If it becomes more than an optimization, then yeah it might make 
sense to not view `scope` class variables as indirections in that 
case. Or maybe it wouldn't be sound. I really have no idea.

 But yes, I get the "one indirection" thing you mentioned. The 
 question is, is that useful enough? Is that something users 
 will understand?

It's fairly obvious to me that `scope` is not easy to understand. 
The buggy implementation and insufficient documentation don't 
help. At the same time, I am myself not interested in finding a 
better solution to the problem.

[...]
 I'm not sure if I understand the question, but as far as I 
 understand `scope` locals and `scope` parameters work the same 
 for all types. (Maybe there are subtle differences in life

 Except that "scope B b = new B" stack allocates? Or does that 
 happen for parameters too? Does this cause stack allocation of 
 B?

   f(scope B b){…}

   f(new B);

I don't think so. You're right that stack allocation is a 
significant difference, but only if it is (or becomes) more than 
an optimization.

Ola Fosheim =?UTF-8?B?R3LDuHN0YWQ=?= <ola.fosheim.grostad gmail.com> writes:

On Tuesday, 27 October 2020 at 19:13:28 UTC, ag0aep6g wrote:
 I didn't understand what you mean by "passing as a class". I 
 guess you mean that it returns a class.

Oh, bad wording on my part. I meant "dressed up as a class".

 Ok, I see your point now. I wasn't thinking about `scope` as an 
 indicator for stack allocation at all. As far as I'm aware 
 that's just a possible optimization, not a guarantee.

Ah! I thought it was a feature. :-)

 It's fairly obvious to me that `scope` is not easy to 
 understand. The buggy implementation and insufficient 
 documentation don't help. At the same time, I am myself not 
 interested in finding a better solution to the problem.

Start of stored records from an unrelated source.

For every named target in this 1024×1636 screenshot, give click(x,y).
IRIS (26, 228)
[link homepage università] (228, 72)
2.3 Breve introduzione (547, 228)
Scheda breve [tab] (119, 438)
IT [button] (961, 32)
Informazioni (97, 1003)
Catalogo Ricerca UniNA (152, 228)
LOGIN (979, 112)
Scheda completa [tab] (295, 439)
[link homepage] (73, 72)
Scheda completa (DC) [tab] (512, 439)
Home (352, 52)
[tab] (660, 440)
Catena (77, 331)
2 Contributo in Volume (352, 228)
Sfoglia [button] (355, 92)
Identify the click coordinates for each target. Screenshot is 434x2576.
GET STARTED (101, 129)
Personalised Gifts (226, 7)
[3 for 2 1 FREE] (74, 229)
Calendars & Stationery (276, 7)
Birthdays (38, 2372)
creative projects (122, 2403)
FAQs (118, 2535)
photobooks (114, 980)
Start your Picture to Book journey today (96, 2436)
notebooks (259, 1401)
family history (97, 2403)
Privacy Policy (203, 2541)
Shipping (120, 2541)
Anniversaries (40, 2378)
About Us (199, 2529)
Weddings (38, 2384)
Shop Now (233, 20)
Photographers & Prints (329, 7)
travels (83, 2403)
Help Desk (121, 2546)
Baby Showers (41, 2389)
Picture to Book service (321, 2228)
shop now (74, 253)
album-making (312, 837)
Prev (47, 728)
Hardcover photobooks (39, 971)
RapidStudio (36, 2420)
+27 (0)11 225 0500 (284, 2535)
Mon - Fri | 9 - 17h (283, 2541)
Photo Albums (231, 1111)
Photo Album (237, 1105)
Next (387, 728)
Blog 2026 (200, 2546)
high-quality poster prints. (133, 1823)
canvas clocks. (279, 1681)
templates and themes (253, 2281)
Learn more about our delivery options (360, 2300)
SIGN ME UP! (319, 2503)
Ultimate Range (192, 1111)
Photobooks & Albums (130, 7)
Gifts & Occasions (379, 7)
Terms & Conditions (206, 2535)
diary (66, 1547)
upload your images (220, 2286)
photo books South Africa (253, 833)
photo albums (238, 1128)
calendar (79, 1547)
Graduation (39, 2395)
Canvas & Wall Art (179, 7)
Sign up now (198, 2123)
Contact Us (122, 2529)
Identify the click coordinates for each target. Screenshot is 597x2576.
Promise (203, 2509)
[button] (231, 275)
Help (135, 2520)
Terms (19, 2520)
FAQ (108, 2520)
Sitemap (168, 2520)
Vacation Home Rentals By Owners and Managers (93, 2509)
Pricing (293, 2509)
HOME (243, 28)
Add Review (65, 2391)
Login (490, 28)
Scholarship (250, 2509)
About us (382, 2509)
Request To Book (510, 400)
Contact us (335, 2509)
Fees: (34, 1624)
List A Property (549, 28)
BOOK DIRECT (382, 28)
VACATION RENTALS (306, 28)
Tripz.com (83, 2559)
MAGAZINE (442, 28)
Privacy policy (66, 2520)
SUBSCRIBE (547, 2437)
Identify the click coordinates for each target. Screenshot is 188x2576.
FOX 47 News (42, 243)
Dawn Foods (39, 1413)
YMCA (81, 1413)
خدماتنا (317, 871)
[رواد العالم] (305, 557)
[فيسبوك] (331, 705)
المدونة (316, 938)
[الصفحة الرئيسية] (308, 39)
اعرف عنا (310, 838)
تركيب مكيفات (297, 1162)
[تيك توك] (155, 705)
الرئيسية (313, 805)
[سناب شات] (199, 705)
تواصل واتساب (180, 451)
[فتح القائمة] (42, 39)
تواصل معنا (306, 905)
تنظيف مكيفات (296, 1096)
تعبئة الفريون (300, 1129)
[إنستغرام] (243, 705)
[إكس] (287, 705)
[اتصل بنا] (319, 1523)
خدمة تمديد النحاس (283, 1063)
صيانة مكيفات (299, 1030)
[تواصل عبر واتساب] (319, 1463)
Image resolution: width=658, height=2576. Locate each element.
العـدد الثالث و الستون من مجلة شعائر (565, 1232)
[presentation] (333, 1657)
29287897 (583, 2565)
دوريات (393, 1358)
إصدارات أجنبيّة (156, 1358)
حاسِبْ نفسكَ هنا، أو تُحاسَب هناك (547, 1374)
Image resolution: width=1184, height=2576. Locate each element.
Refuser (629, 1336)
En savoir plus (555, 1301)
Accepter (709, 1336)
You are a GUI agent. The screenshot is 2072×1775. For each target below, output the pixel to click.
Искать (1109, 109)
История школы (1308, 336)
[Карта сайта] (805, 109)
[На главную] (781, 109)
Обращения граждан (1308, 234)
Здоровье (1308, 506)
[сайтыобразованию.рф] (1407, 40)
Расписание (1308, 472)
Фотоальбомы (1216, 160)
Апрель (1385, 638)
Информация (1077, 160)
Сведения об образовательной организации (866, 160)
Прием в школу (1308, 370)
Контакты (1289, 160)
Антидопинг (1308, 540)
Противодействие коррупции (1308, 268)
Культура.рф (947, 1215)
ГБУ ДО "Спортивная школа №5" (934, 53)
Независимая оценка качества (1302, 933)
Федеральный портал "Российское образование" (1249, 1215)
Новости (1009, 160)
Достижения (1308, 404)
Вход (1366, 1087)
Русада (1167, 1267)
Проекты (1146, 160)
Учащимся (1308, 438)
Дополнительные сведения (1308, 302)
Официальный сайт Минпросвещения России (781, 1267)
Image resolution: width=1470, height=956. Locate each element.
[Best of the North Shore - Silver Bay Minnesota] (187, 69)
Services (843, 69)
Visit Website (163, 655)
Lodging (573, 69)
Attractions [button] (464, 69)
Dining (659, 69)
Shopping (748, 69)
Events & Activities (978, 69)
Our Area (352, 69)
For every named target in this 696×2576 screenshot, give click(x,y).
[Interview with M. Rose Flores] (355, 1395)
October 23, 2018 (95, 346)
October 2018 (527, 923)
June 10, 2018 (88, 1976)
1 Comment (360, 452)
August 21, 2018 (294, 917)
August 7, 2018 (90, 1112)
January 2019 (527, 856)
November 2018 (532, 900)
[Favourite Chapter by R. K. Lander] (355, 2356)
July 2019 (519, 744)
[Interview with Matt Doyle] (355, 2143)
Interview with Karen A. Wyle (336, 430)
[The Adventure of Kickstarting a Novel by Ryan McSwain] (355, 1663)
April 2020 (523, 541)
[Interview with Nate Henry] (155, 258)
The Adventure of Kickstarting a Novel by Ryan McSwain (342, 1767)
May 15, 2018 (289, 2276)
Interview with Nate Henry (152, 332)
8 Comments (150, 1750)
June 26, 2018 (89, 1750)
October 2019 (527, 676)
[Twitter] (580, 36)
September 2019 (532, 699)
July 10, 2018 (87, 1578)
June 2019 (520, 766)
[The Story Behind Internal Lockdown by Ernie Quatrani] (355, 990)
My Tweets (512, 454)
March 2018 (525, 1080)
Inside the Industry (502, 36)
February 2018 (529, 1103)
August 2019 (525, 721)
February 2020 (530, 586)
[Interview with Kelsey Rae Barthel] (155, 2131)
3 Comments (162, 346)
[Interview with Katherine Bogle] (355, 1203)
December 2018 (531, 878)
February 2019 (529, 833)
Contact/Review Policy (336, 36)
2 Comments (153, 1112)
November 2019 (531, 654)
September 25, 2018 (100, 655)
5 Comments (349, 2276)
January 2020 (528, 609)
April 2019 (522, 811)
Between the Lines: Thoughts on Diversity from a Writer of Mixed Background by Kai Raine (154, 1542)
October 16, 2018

I think it is interesting to think about what the consequences 
would be if it was transitive. Basically: anything reached 
through this variable is scoped.

ag0aep6g <anonymous example.com> writes:

On 26.10.20 22:10, Per Nordlöw wrote:
 Reduced:
 
 class Node {}
 
 struct Tree
 {
      Node root;
 }
 
  safe unittest
 {
      Node f() { auto  t = Tree(); return t.root; } // shouldn't this 
 error aswell?
      Node g() { scope t = Tree(); return t.root; } // errors
 }

You've reduced that a bit too much. There's nothing unsafe left in the 
code. `g` only errors, because you're using `scope` to tell the compiler 
that `t.root` is dangerous (when it's not actually).